Black Businesses In Chicago Have Chance At $500,000 Through Online Portal
By Ryan Velez
Entrepreneurs often have to grapple with the fact that finding financing to initially open or expand their businesses is one of the most difficult challenges they will ever face. This is generally increased several times over for entrepreneurs of color, who also have to deal with many other barriers to business success. Black Enterprise reports that Chicago City Treasurer Kurt Summers, working with lenders, is aiming to help small business owners in the Windy City overcome that barrier.
This project is SimpleGrowth, a new online lending marketplace, a combined venture between the national advocacy group Small Business Majority, a national online lender Fundera, and micro-lender Accion. Officials describe it as a first-of-its-kind local lending portal, allowing African American entrepreneurs in Chicago to connect with area lenders via a website. How does it accomplish this goal? By providing small business owners access to affordable financing and business assistance. This is done without having to fill out multiple applications.
Organizers are also looking to provide Chicago entrepreneurs with a one-stop-shop to get non-predatory business loans. Individuals can seek loans ranging from $500 to $500,000 at various rates, depending on the business owner’s readiness and other factors. Businesses can apply to the loans for free, funded by Chicago lenders including Accion, Local Initiatives Support Corporation Small Business and the Women’s Business Development Center, all Community Development Financial Institutions that support small business entrepreneurship. Businesses can apply for the loans for free.
Observers say that this could be an ideal resource for Black businesses in Chicago, which could make good use of the funds. There are 230,000 small businesses in Chicago, but an unusually high percentage of those businesses are owned by African Americans. Cook County, Illinois—which includes Chicago—has the most African American-owned small businesses of any county in the country at 110,000, the U.S. Census Bureau’s 2012 analysis of small businesses reports.
Lindsay Mueller, midwest director for Small Business Majority, says since there are so many African American-owned small business in the Chicago area, and “we know minorities and women have the most trouble obtaining small business loans, Chicago seemed to have a need for a tool like SimpleGrowth.”
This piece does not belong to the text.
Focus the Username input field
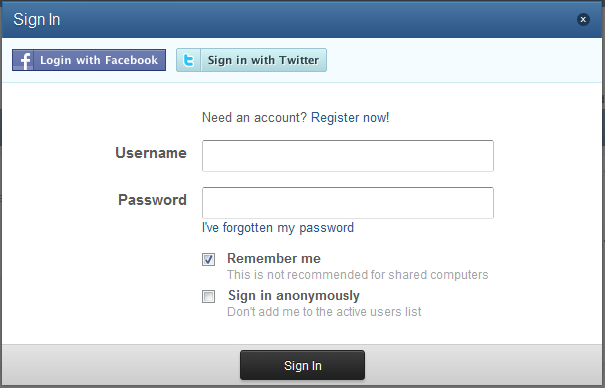The width and height of the screenshot is (605, 388). click(x=348, y=156)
Summers notes that this makes Chicago the nation’s first city to put together such a lending technology. “Healthy businesses support thriving communities and improve the overall picture of economic development for residents,” he says. “This SimpleGrowth tool is another leap forward in my office’s mission of boosting the economy and creating a climate for job creation, especially in traditionally underrepresented neighborhoods.”